South Korea’s central bank cuts policy rate to 3%

Nathan Andrada – Fourth Estate Cooperative Contributor

Seoul, South Korea (4E) – The South Korean central bank surprised the markets on Thursday by lowering its key benchmark interest rate by 25 basis points citing worsening economic conditions in the U.S. and Europe, along with softening demand for local goods in emerging markets.

Economists see this unexpected move by the Bank of Korea to cut its policy interest rate to 3.00 per cent as giving support to the South Korean economy amid increasing global economic uncertainty.

The last time the central bank made a decision to cut rates was more than three years ago. The news out of Seoul caught most markets in Asia by surprise where most major stock indexes have fallen after the announcement as fears of a gloomy economic outlook caused investors to sell.
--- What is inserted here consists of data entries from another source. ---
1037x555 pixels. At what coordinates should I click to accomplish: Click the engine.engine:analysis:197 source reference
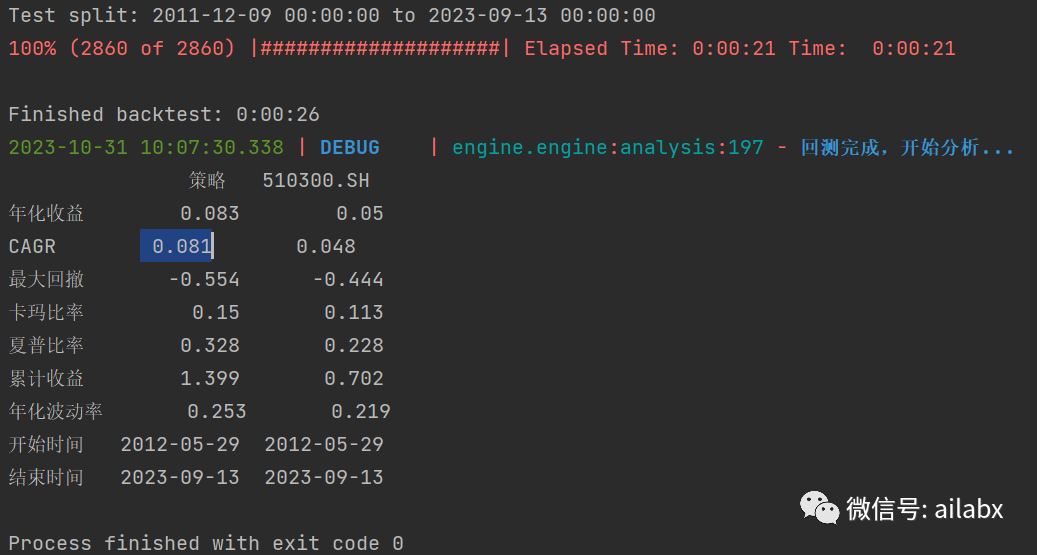click(607, 148)
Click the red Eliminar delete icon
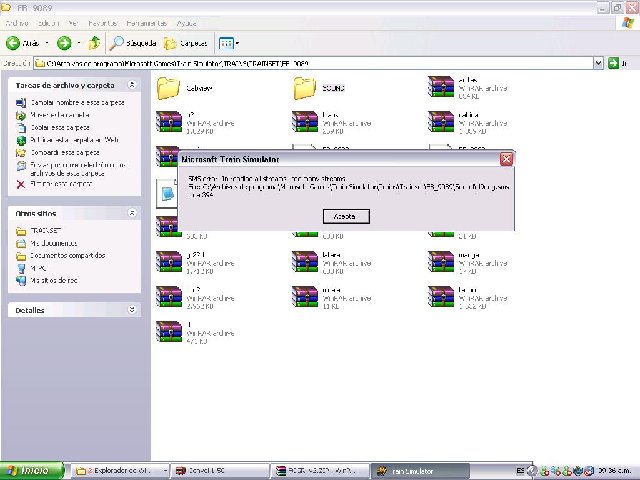This screenshot has width=640, height=480. (21, 184)
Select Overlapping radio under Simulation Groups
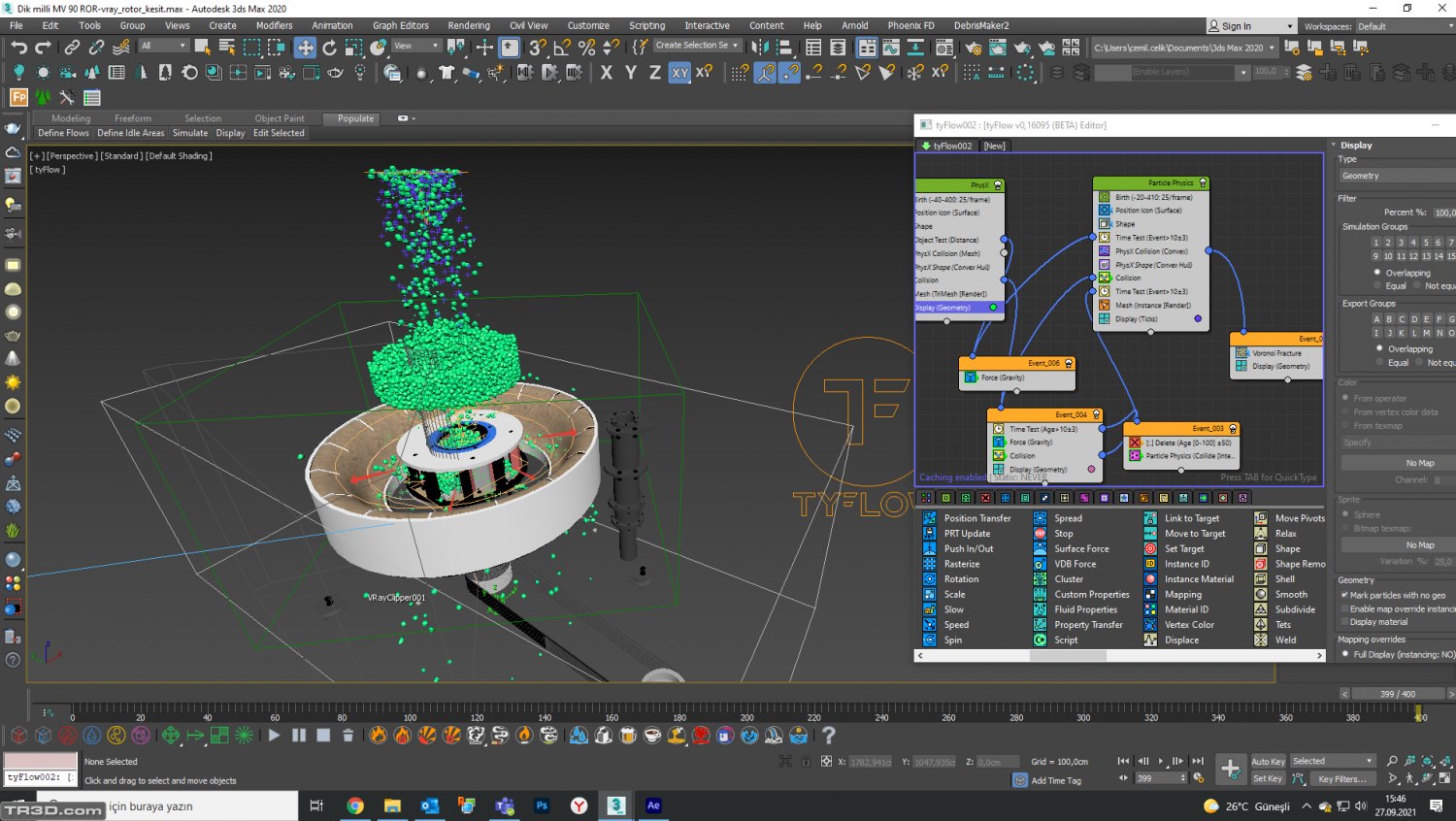This screenshot has height=821, width=1456. point(1377,273)
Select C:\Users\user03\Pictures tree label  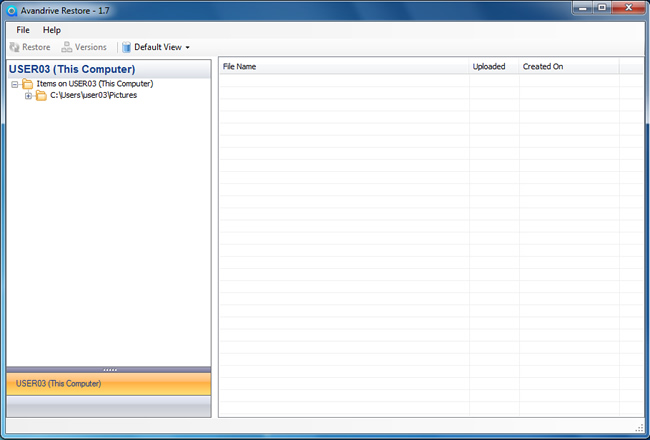pyautogui.click(x=93, y=96)

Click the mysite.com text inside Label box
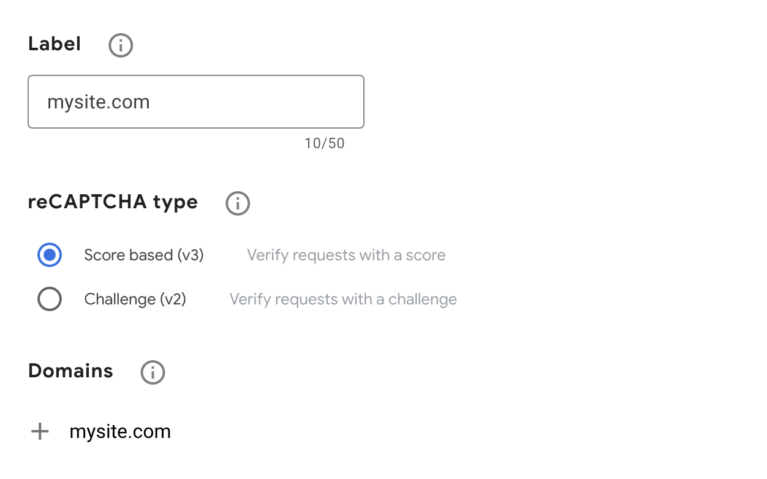point(98,102)
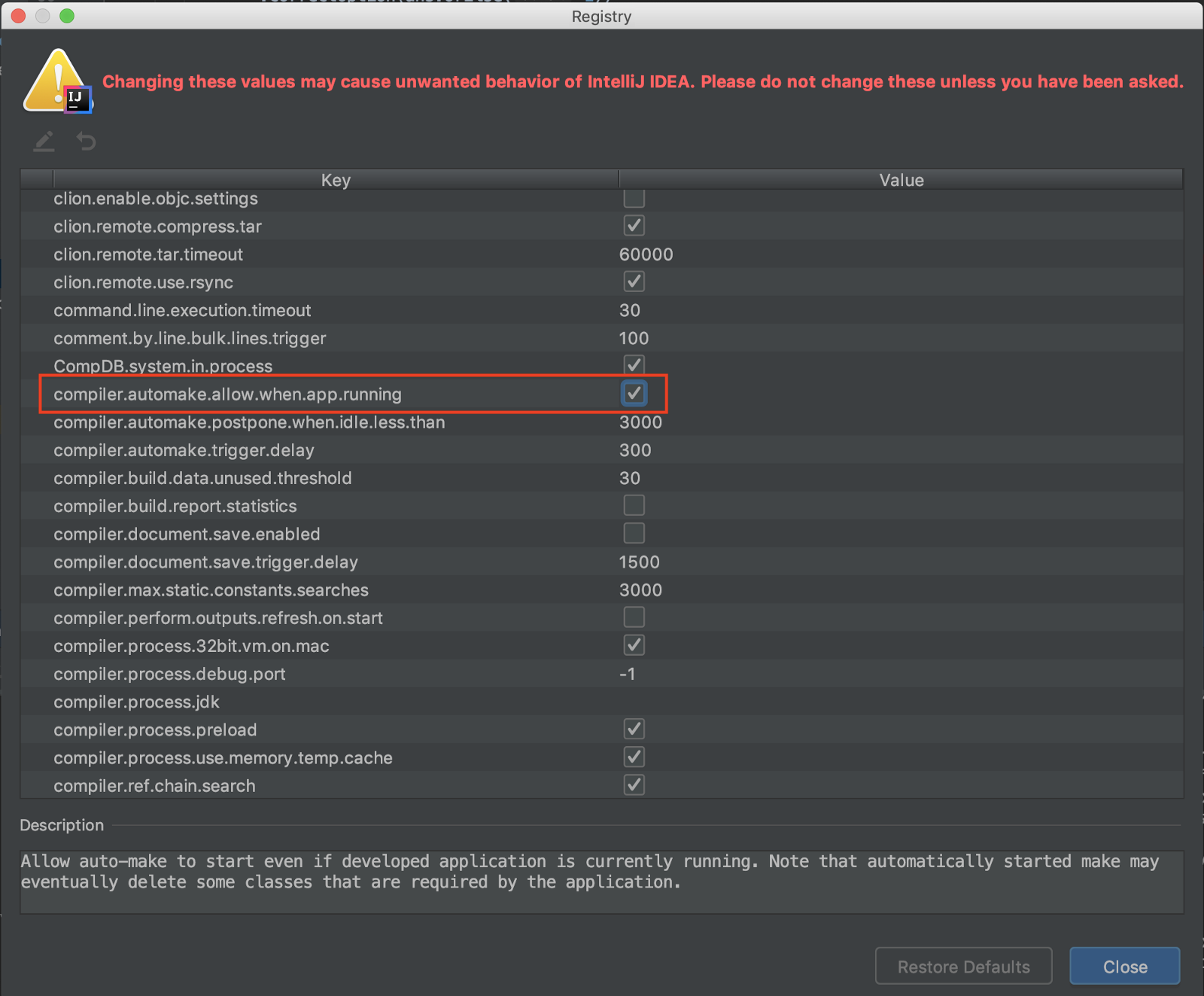Image resolution: width=1204 pixels, height=996 pixels.
Task: Click compiler.automake.trigger.delay value 300
Action: [636, 449]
South Korea’s Kopsi index was lower by 2.2 per cent while Japan’s main shares index Nikkei fell by 1.5 percent at the back of disappointing news that the Bank of Japan did not make any substantial changes to theit monetary policy. Hong Kong’s Hang Seng index lost more than 2 per cent while the All Ordinaries index in Sydney was down by 0.7 per cent.

Earlier this month, Seoul lowered its exports growth forecast for 2012 to 3.5 per cent after initially making a 6.7 per cent projection in January. Among the reasons cited by the government is the prolonged sovereign debt crisis in Europe which adds to the drag on already declining demand in developing countries for South Korean products. Almost half of the country’s growth comes from exports, which grew by 19 per cent in 2011.

Besides the slowing growth in exports, the South Korean economy is also facing some concerns regarding weakening domestic consumption especially in recent months. Analysts say that by cutting the interest rate, the central bank is helping consumers reduce the cost in debt service. South Korea’s household debt is among the highest in Asia at 74 per cent of GDP.